Interestingly, patients from the β-blockers (+) group, which simultaneously obtained calcium channel antagonists (CCA), presented higher MMP-2, TIMP-2, IL-6, and TNF-α levels than those not treated with this class of drug. This was unexpected, as some previous experimental studies showed that CCA can attenuate inflammation, oxidative stress, and MMP-2 activity [53,54,55]. However, clinical studies have shown that in patients with essential hypertension, MMP-2 levels were raised after 6 months of treatment with felodipine or amlodipine [56,57]. To establish the “pure” effect of β-blockers therapy on these parameters, we compared them in groups of patients treated/or untreated with β-blockers who were not taking CCA at the same time. In these conditions, the MMP-2/TIMP-2 system and proinflammatory cytokines were even further reduced in patients treated with β-blockers than in those untreated with these drugs. On the other hand, the patients treated with CCA had significantly higher oxidative status than those not treated with this class of drugs in the absence of β-blockers, and there was no difference in the oxidative status between β-blockers (+) and β-blockers (−) group. The above results suggest that simultaneous therapy with CCA could interfere with the effects of β-blockers on the attenuation of inflammation, oxidative stress, and reduction in the MMP-2/TIMP-2 system. To our knowledge, the association between CCA use and the studied parameters is presented for the first time in CKD patients treated with β-blockers, and it is difficult to interpret at the moment. Further investigations are required to verify these results.

Strengths and Limitations

The main limitation of the study is our relatively small study groups and the use of heterogeneous antihypertensive medication across the study groups. Moreover, owing to the lack of data, it is unknown in what doses and how long the patients have been using β-blockers or other antihypertensive drugs. On the other hand, the baseline characteristics of the β-blockers (+) and the β-blockers (−) group were well balanced, limiting the potential impact of these co-variables on the studied parameters.

5. Conclusions

Our study is the first to show that the use of β-blockers was associated with a reduction in MMP-2 level, TIMP-2 level, and the MMP-2/TIMP-2 ratio in patients with CKD on conservative treatment. Mechanistically, this action of β-blockers was related to the decrease in proinflammatory cytokines IL-6 and TNF-α, without an effect on the oxidative stress marker of these patients. The use of calcium channel antagonists together with β-blockers seems to interfere with this beneficial effect of β-blockers; however, the indicated observation needs confirmation in further studies. As the MMP-2/TIMP-2 system contributes to the pathogenesis of atherosclerosis, cardiovascular disease, and the progression of CKD, our findings suggest an underlying pharmacological rationale for the use of β-blockers in clinical practice to reduce inflammation and abnormal vascular remodeling, which predispose the patients with CKD to increased cardiovascular events.

Author Contributions

Conceptualization, M.K., M.Z. (Magdalena Zabłudowska), D.P. and K.P.; methodology, B.S., K.S. and M.Z. (Marta Ziemińska); software, B.S.; validation, D.P.; formal analysis, D.P. and K.P.; investigation, M.K., M.Z. (Magdalena Zabłudowska) and K.S.; resources, A.K. and D.P.; data curation, K.P.; writing—original draft preparation, M.K., M.Z. (Magdalena Zabłudowska) and K.P.; writing—review and editing, A.K. and K.P.; visualization, B.S.; supervision, K.P.; project administration, K.P.; funding acquisition, K.P. All authors have read and agreed to the published version of the manuscript.

Funding

This research was funded by the Medical University of Bialystok, grant number SUB/1/DN/22/001/2228.

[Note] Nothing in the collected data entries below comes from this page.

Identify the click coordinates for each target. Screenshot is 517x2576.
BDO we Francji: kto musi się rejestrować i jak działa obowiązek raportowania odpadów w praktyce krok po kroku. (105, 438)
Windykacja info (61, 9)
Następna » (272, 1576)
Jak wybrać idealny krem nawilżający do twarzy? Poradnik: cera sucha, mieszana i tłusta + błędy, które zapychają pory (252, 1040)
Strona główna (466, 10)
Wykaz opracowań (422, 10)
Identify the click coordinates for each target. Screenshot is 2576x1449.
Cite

Institutional Review Board Statement

The study was conducted following the Declaration of Helsinki and approved by the Ethics Committee of the Medical University of Białystok, Poland (protocol code R-I-002/226/2019, date of approval 28 March 2019).

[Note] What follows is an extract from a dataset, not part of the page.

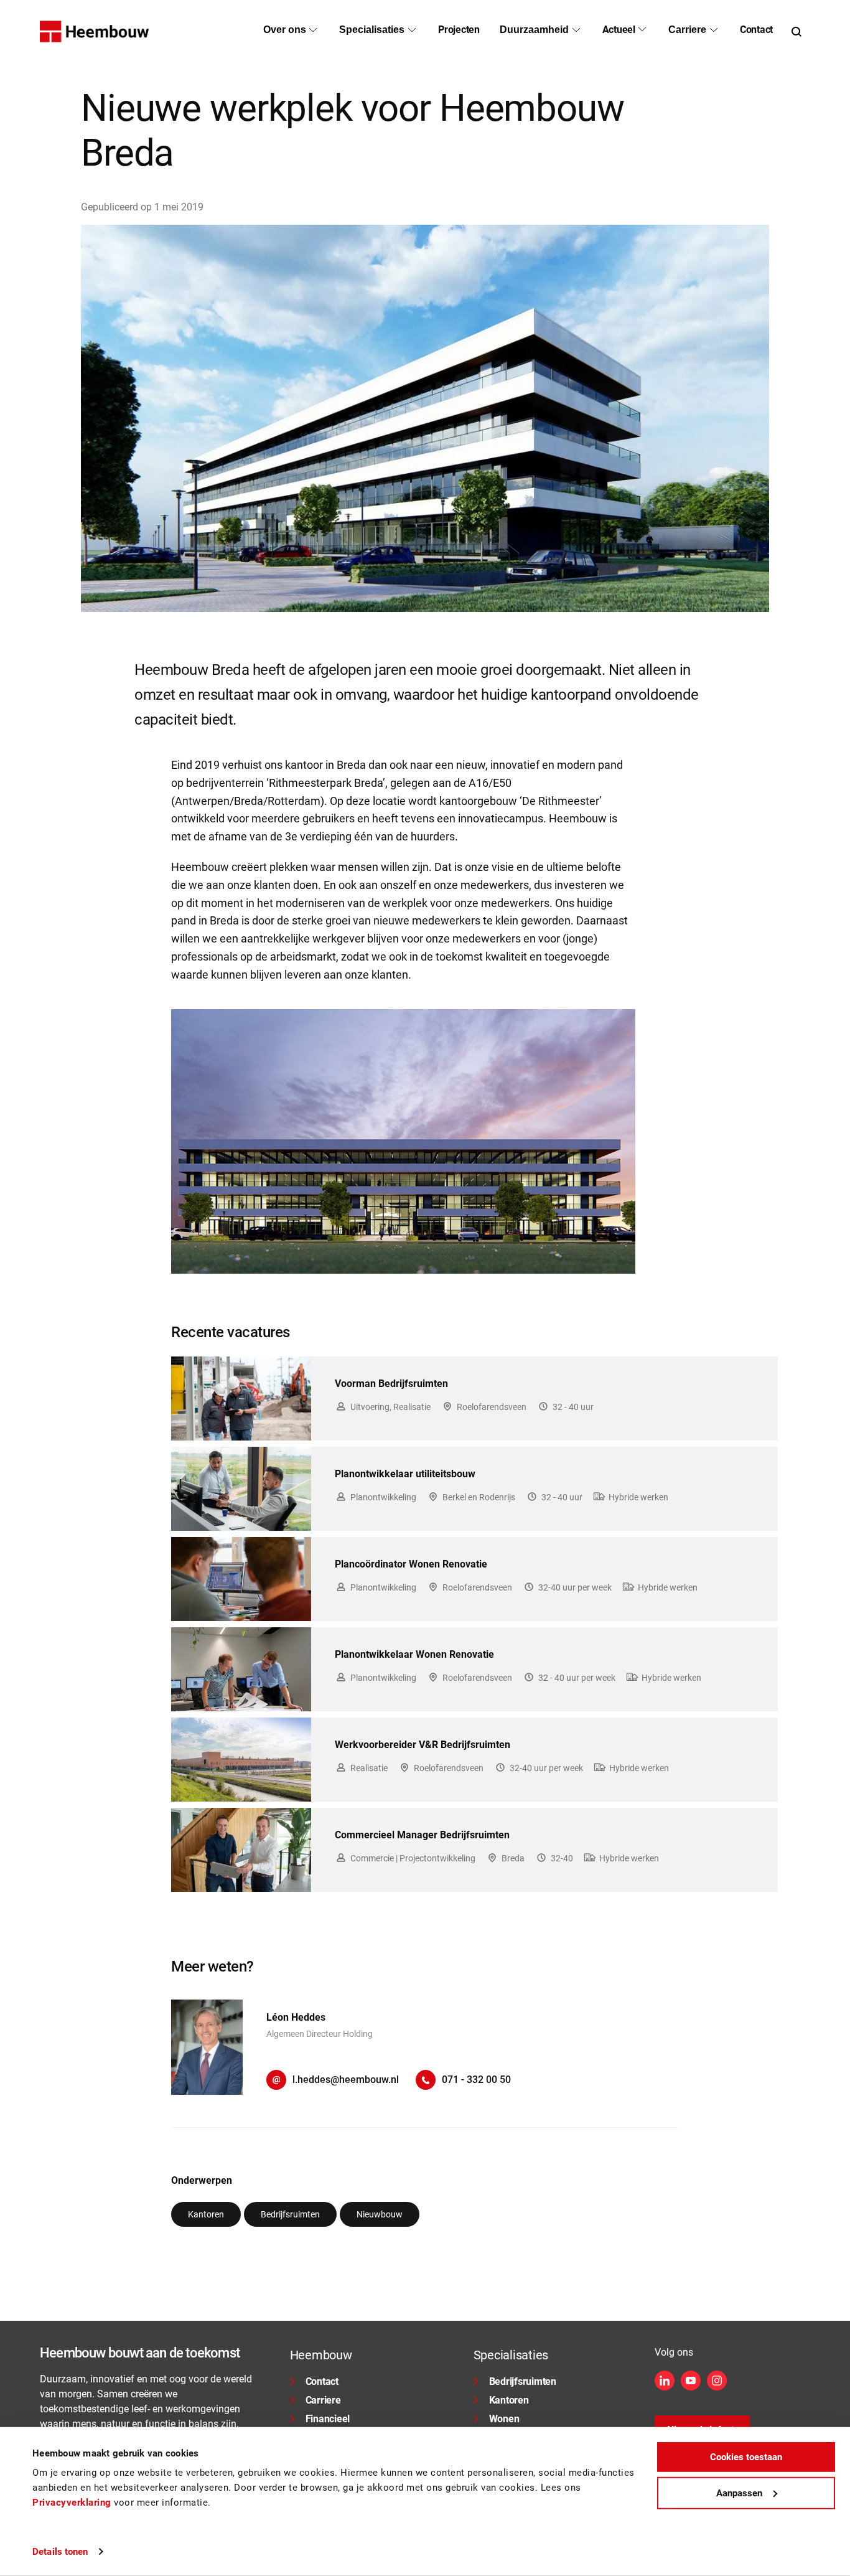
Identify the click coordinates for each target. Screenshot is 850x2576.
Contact (322, 2381)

Informed Consent Statement

Informed consent was obtained from all subjects involved in the study.

Data Availability Statement

The data presented in this study are available upon request from the corresponding author.

Conflicts of Interest

The authors declare no conflicts of interest. The funders had no role in the design of the study; in the collection, analyses, or interpretation of the data; in the writing of the manuscript; or in the decision to publish the results.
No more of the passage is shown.